**What you should do**:
Could you repeat the entries below exactly, but only from the line with "Cadete B (41, 651)" through the line with "Enviar (795, 1187)", and without any picture?

**Available records**:
⁂

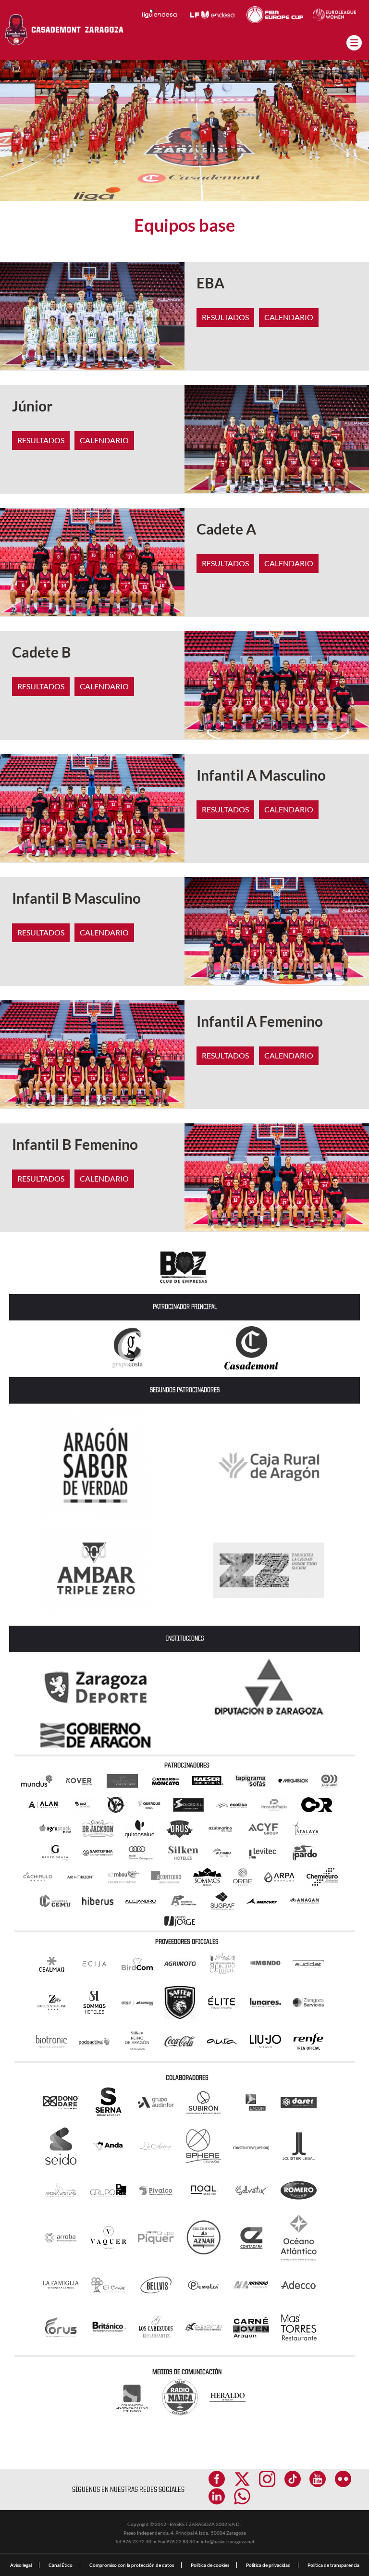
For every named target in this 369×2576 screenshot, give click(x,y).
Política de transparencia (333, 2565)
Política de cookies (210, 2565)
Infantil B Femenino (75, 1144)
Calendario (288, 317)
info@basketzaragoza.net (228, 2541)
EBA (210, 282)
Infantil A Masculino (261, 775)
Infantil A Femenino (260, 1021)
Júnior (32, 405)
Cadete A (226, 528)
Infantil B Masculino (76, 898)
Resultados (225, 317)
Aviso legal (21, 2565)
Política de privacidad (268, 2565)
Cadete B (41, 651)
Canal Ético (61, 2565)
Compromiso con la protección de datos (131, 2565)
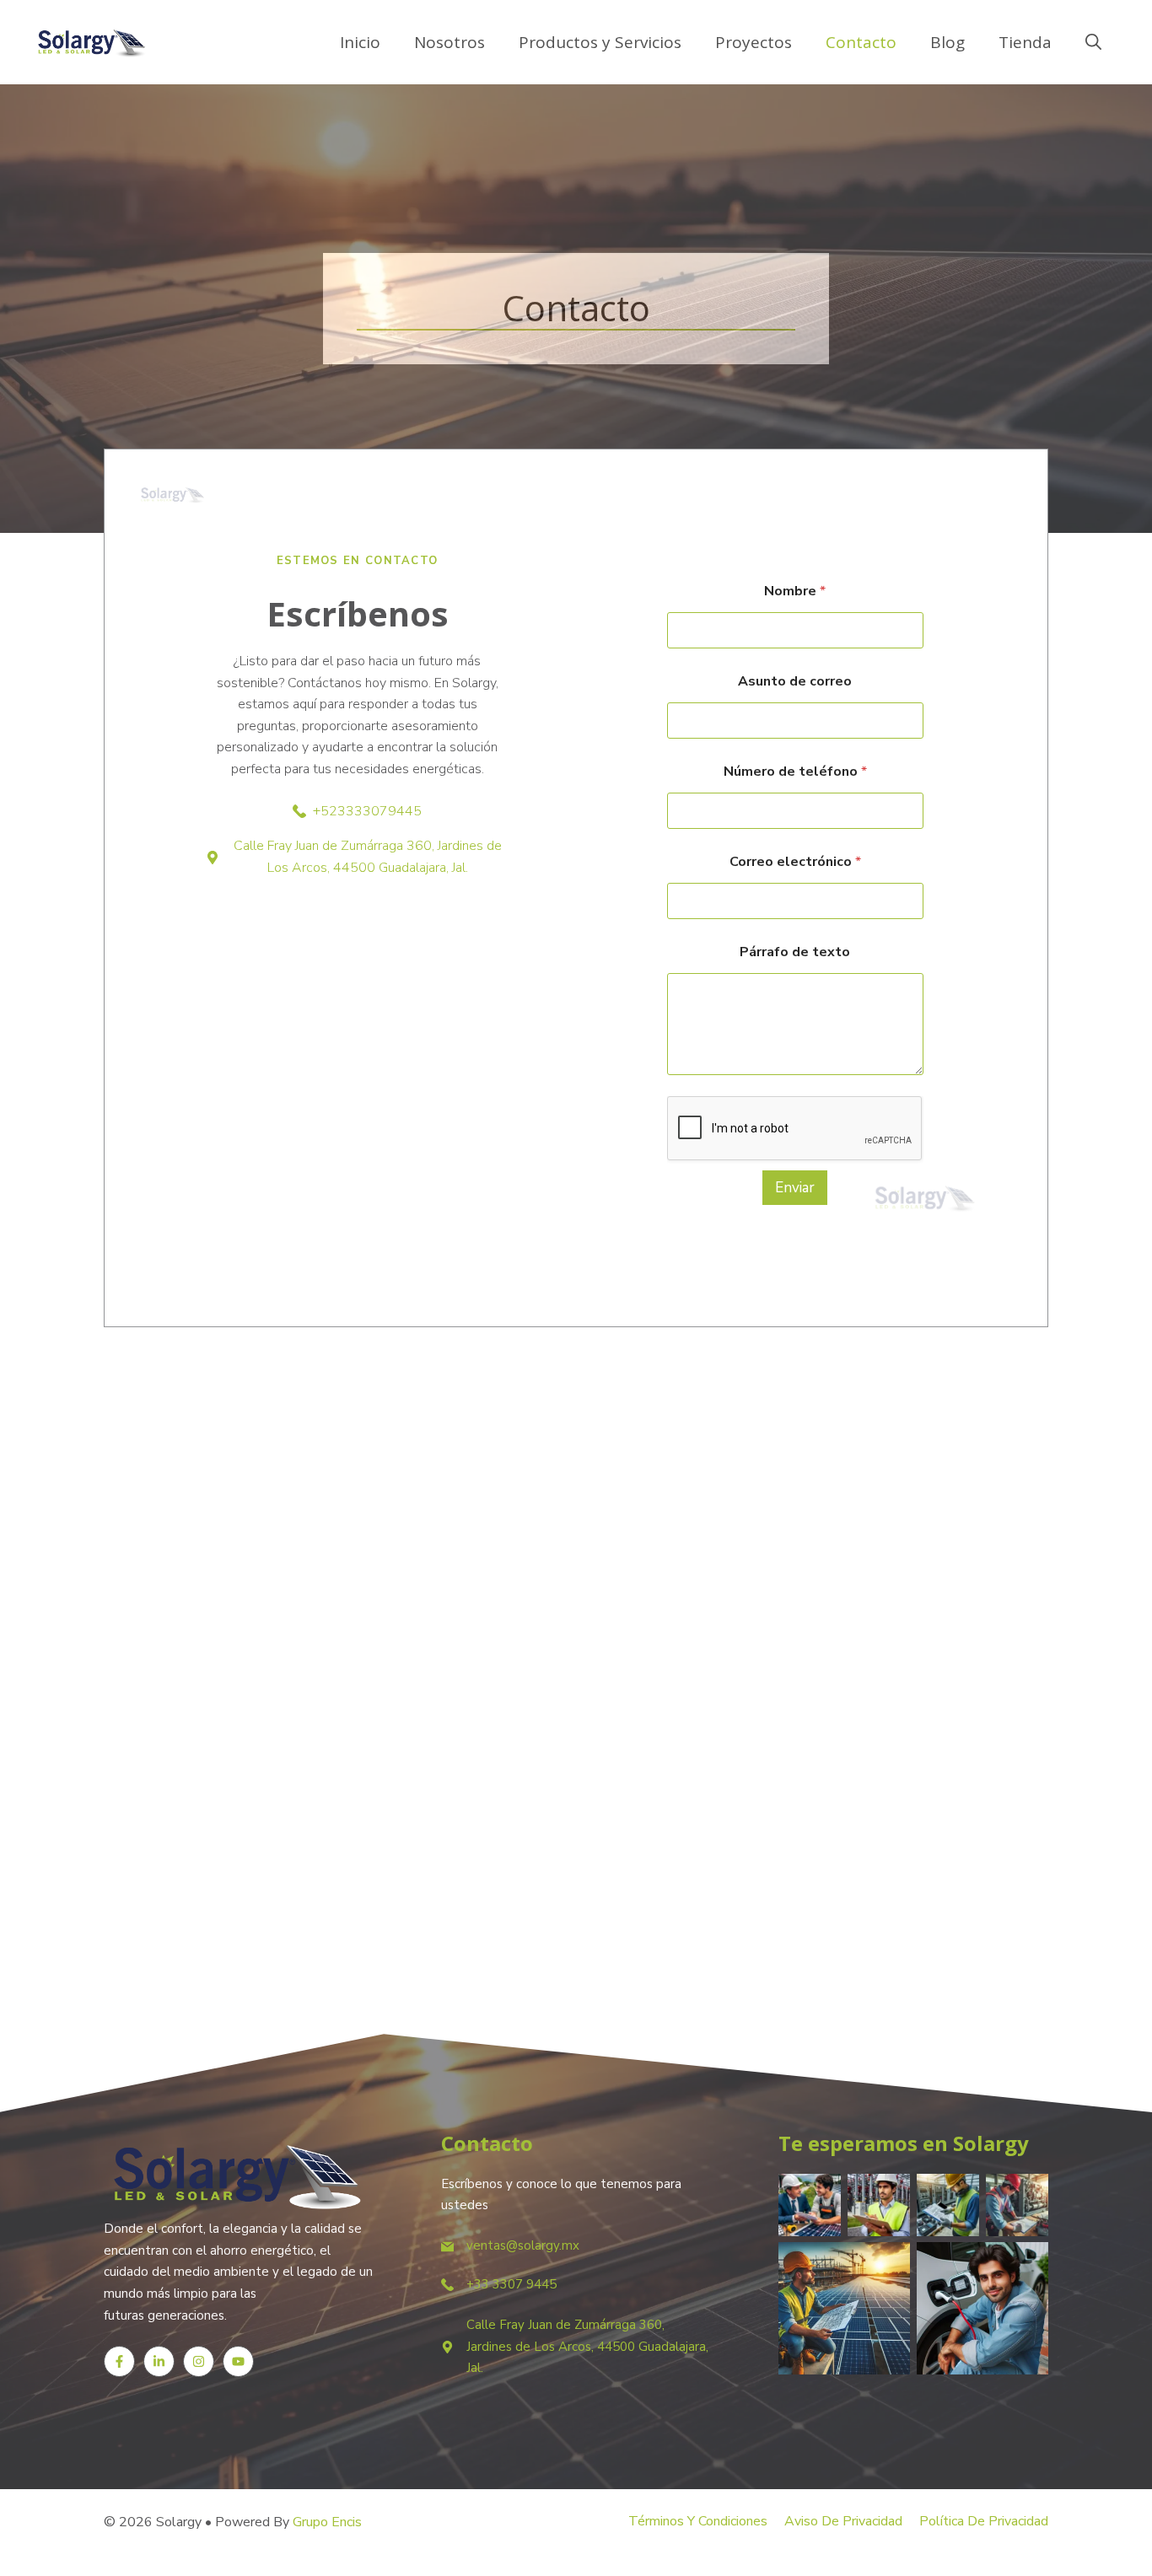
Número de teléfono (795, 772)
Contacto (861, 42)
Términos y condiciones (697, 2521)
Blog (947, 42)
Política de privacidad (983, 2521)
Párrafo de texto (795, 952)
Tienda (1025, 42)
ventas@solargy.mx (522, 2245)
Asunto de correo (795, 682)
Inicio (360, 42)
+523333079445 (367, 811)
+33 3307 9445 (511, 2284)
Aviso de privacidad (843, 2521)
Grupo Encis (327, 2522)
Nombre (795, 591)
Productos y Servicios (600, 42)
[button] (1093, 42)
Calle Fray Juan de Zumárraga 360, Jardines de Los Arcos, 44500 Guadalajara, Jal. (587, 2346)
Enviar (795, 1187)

⁂

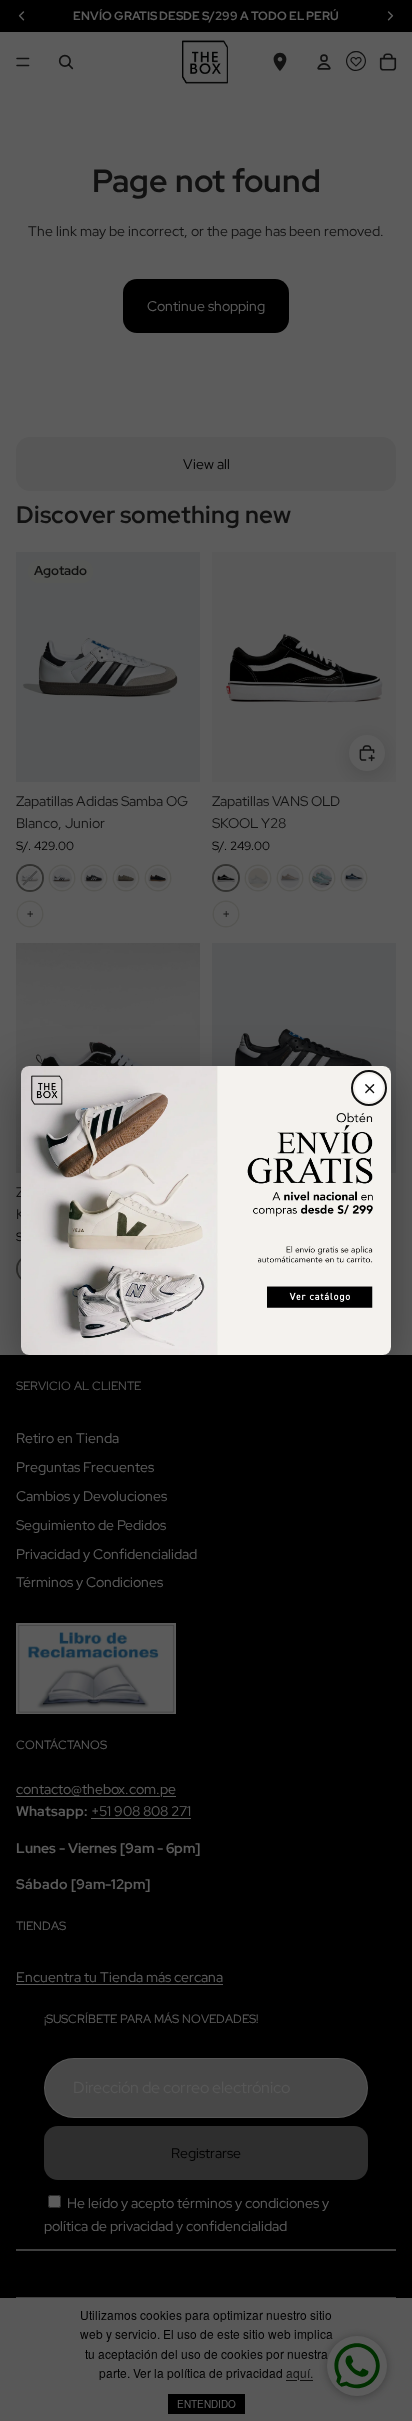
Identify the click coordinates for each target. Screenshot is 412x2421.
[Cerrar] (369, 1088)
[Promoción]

⁂

**Solution to this task**:
Cadete B (41, 651)
Canal Ético (61, 2565)
Compromiso con la protección de datos (131, 2565)
Número de teléfono (795, 772)
Contacto (861, 42)
Términos y condiciones (697, 2521)
Blog (947, 42)
Política de privacidad (983, 2521)
Párrafo de texto (795, 952)
Tienda (1025, 42)
ventas@solargy.mx (522, 2245)
Asunto de correo (795, 682)
Inicio (360, 42)
+523333079445 (367, 811)
+33 3307 9445 (511, 2284)
Aviso de privacidad (843, 2521)
Grupo Encis (327, 2522)
Nombre (795, 591)
Productos y Servicios (600, 42)
[button] (1093, 42)
Calle Fray Juan de Zumárraga 360, Jardines de Los Arcos, 44500 Guadalajara, Jal. (587, 2346)
Enviar (795, 1187)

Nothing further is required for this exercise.